> **Extracted information**:
◇ ◇ ◇ ◇

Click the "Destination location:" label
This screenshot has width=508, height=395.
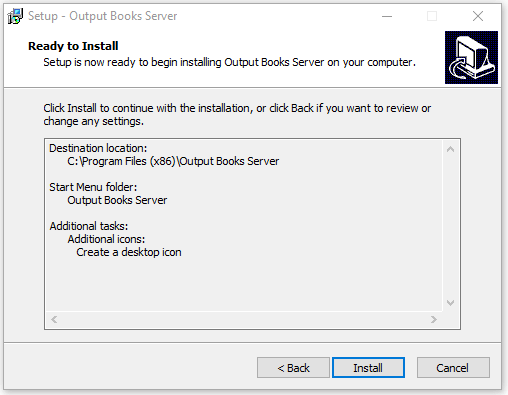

◇ ◇ ◇ ◇

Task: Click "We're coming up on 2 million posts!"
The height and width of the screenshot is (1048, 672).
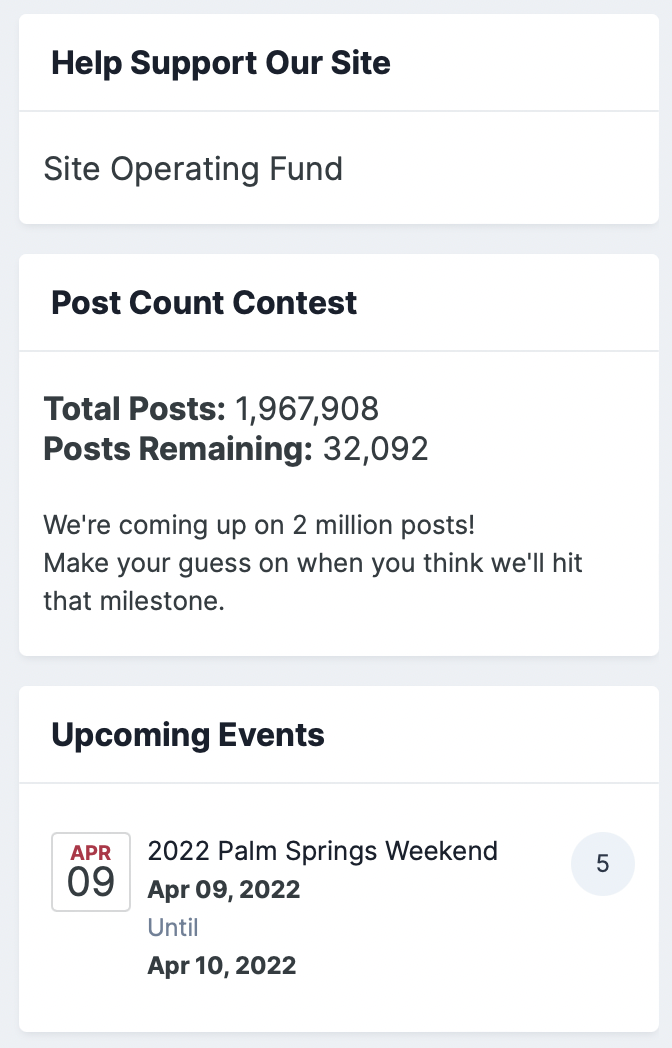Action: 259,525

◇ ◇ ◇ ◇

> **Task**:
All lines of the records above that carry the word "Click" should be listed.

> **Reply to the task**:
Click the "Destination location:" label
Task: Click "We're coming up on 2 million posts!"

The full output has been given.